Task item: All that is needed is each line of the entries holding the word "computer", copied as it stands.

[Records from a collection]
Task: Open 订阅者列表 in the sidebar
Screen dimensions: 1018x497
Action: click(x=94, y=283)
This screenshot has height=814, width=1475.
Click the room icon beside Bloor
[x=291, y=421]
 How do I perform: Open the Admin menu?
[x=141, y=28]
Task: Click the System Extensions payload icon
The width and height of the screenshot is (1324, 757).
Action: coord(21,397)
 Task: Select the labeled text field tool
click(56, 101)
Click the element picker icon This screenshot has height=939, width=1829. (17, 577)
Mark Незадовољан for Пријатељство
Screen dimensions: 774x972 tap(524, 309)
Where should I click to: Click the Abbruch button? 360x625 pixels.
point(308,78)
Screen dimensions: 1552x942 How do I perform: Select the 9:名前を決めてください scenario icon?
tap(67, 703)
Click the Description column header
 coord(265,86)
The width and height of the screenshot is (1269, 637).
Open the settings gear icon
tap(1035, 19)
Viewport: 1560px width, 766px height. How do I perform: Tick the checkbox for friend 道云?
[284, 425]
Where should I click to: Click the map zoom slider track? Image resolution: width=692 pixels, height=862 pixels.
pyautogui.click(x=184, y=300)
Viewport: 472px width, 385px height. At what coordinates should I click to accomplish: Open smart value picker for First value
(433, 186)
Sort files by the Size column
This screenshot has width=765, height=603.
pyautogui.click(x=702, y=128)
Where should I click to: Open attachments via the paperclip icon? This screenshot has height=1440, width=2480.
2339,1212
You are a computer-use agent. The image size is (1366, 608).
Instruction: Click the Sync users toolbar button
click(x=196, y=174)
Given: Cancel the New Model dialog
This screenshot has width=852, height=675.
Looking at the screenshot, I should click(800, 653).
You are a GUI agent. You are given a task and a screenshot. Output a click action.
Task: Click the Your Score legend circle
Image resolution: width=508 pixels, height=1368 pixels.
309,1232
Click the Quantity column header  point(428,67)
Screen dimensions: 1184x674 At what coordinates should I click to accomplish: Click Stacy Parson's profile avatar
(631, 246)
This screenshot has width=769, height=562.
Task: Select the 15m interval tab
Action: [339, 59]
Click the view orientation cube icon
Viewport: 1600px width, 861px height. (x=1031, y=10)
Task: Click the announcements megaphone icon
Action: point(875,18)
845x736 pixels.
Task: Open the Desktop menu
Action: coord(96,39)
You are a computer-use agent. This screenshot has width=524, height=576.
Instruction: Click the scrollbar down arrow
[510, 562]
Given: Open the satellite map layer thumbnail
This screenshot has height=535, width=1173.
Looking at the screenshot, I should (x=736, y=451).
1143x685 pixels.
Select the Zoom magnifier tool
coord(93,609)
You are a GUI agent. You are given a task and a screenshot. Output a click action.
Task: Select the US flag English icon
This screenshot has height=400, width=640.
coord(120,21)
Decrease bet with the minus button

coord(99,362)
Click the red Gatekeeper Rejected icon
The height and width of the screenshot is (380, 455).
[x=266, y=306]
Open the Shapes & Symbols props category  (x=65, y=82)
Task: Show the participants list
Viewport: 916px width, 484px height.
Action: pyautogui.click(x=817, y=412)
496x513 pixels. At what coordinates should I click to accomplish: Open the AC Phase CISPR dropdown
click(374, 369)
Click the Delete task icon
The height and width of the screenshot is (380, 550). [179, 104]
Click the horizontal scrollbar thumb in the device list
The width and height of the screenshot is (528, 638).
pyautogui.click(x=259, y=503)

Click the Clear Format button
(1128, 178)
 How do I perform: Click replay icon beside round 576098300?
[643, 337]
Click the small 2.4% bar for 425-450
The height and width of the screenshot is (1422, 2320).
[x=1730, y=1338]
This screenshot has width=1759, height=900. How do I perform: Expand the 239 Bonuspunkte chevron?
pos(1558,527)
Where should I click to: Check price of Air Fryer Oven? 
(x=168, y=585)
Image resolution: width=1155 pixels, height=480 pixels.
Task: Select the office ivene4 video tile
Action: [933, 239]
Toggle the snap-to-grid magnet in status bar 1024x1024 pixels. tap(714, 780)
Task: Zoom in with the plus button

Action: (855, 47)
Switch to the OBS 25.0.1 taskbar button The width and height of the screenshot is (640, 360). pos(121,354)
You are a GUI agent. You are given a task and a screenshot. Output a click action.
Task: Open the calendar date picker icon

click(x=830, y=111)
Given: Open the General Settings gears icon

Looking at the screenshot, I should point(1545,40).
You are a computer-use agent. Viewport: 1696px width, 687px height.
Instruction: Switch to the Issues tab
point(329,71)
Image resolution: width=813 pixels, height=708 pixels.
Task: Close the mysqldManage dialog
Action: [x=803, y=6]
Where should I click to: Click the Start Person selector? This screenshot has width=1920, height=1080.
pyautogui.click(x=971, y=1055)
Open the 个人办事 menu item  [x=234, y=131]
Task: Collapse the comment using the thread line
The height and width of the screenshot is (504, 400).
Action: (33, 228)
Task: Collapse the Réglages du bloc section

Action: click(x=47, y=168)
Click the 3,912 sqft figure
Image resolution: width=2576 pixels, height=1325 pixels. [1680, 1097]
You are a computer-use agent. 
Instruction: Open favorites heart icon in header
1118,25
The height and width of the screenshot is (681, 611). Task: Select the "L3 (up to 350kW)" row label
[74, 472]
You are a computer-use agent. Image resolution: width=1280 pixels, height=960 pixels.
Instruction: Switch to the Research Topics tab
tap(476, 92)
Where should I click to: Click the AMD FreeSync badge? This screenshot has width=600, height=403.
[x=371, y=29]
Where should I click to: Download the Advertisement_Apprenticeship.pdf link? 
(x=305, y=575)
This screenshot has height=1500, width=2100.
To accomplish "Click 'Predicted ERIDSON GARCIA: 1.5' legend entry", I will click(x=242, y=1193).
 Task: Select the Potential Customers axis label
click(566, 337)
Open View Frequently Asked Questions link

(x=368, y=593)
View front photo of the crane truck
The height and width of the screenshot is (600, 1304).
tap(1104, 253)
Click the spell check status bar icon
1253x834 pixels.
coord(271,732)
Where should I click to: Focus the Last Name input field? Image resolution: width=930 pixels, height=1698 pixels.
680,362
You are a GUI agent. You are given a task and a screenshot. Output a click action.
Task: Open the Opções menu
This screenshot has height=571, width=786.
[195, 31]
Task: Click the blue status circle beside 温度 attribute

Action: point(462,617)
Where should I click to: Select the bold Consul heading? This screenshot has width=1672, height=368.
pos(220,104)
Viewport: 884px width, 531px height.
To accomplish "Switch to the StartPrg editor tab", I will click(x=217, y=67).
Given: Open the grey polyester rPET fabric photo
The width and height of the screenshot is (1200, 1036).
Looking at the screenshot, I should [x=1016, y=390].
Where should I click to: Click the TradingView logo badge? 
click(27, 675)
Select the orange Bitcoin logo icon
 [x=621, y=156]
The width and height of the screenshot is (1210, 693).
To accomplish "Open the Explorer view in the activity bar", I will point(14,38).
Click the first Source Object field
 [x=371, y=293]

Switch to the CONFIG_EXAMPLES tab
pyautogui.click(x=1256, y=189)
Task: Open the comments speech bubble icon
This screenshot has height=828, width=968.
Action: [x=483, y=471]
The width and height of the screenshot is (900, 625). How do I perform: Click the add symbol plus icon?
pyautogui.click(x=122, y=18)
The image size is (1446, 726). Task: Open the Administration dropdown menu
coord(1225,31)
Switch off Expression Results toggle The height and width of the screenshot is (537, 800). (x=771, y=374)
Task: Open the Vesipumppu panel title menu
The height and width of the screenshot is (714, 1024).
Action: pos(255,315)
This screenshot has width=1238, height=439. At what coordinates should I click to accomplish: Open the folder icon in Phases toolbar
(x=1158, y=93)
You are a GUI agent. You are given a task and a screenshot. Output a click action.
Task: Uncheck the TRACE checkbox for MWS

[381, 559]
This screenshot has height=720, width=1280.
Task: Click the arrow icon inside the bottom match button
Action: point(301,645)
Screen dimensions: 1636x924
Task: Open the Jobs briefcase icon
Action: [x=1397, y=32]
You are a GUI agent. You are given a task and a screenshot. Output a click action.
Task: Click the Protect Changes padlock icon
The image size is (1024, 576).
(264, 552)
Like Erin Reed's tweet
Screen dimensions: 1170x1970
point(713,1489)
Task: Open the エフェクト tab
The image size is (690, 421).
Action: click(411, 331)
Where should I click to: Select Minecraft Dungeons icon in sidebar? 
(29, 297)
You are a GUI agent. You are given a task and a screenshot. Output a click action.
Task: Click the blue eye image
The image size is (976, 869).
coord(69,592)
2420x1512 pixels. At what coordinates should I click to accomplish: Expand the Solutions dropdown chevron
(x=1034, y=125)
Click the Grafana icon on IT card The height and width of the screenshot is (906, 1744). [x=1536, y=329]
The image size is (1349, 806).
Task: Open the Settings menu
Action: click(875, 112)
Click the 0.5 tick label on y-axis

Expected output:
You are a computer-use agent. The image size is (1366, 608).
You are a computer-use agent. This screenshot has width=524, height=576.
You are a computer-use agent. Viewport: 1696px width, 687px height.
You are a computer-use agent. 
You are a computer-use agent. Image resolution: width=1280 pixels, height=960 pixels.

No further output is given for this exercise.